Le capitaine tendit la feuille de papier sur laquelle il avait établi ses calculs.

Kamylk-Pacha lut attentivement, comme s’il eût voulu graver en son souvenir le gisement de l’îlot.

«Tu conserveras précieusement ce papier, dit-il au capitaine. Mais, quant au journal de bord, où, depuis quinze mois, tu as porté notre route…

– Ce journal, Excellence, personne ne l’aura jamais…

– Et pour que nous en soyons tout à fait certains, tu vas le détruire à l’instant…

– A vos ordres.»

Le capitaine Zô prit le registre sur lequel étaient chiffrées les diverses directions suivies par le brick-goélette en tant de mers différentes. Il le déchira et en brûla les pages à la flamme d’un fanal.

Kamylk-Pacha et le capitaine revinrent alors sur la dunette, et une partie de la journée se passa à ce mouillage.

Vers cinq heures du soir, des nuages commencèrent à charger l’horizon de l’ouest.
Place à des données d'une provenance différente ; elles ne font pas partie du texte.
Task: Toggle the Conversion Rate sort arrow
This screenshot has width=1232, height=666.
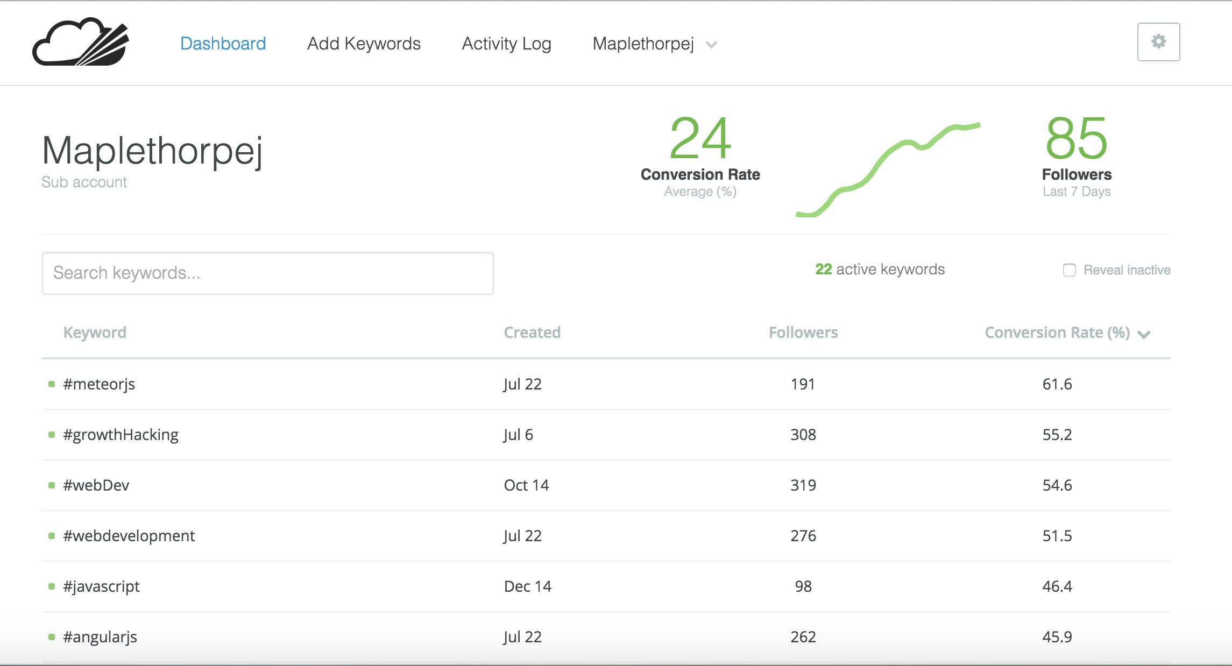Action: [1144, 334]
A travers leurs étroites déchirures, le soleil couchant dardait des faisceaux de rayons qui semaient la mer de paillettes d’or.

Le capitaine Zô hocha la tête, en marin auquel l’apparence du temps ne plaît guère.

«Excellence, dit-il, il y a forte brise dans ces grosses vapeurs… peut-être même de la bourrasque pour la nuit!… Cet îlot ne nous offre aucun abri, et, avant qu’il ne fasse trop sombre, je pourrais l’avoir laissé d’une dizaine de milles au vent…

– Mais rien ne nous retient plus ici, capitaine, répondit Kamylk-Pacha.

– Partons en ce cas.

– Une dernière fois, tu n’as pas besoin pour vérifier ta position en latitude et longitude, de reprendre hauteur?…

– Non, Excellence, et je suis sûr de mon point comme je le suis d’être l’enfant de ma mère.

– Appareillons alors.

– A vos ordres.»

Les préparatifs se firent rapidement. L’ancre quitta le fond et remonta au bossoir. Les voiles éventées, la route fut donnée à l’ouest de quart-nord.

Debout à l’arrière, Kamylk-Pacha suivit du regard l’îlot inconnu, tant que les vagues lueurs du soir en dessinèrent les contours. Puis l’amas rocheux s’effaça dans les brumes. Mais, quand il le voudrait, le riche Égyptien était assuré d’en retrouver le gisement… et, avec lui, ce trésor qu’il lui avait confié, – trésor d’une valeur de cent millions de francs en or, diamants et pierres précieuses.